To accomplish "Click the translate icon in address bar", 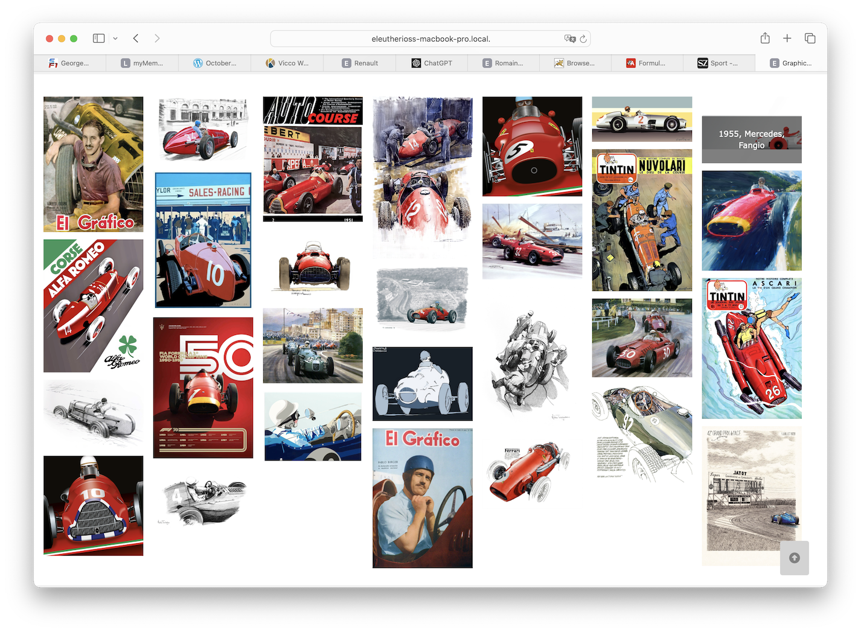I will tap(569, 39).
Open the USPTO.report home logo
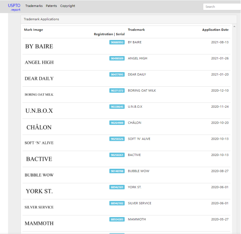241x234 pixels. (x=14, y=7)
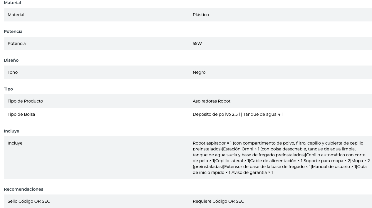Click the Robot aspirador contents description

281,158
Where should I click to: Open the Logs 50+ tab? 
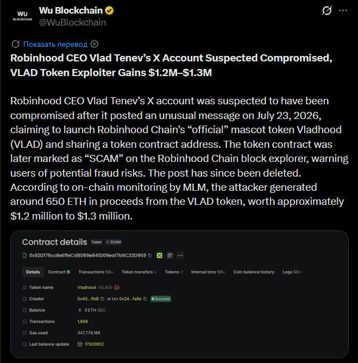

____

:: Task objective ::
Once the line containing "Open the USPTO.report home logo" is found in the records above, it and every line after it up to the last must be repeated exactly, without pictures.

:: Solution to the problem ::
Open the USPTO.report home logo
241x234 pixels. (x=14, y=7)
Click the Robot aspirador contents description

281,158
Where should I click to: Open the Logs 50+ tab? 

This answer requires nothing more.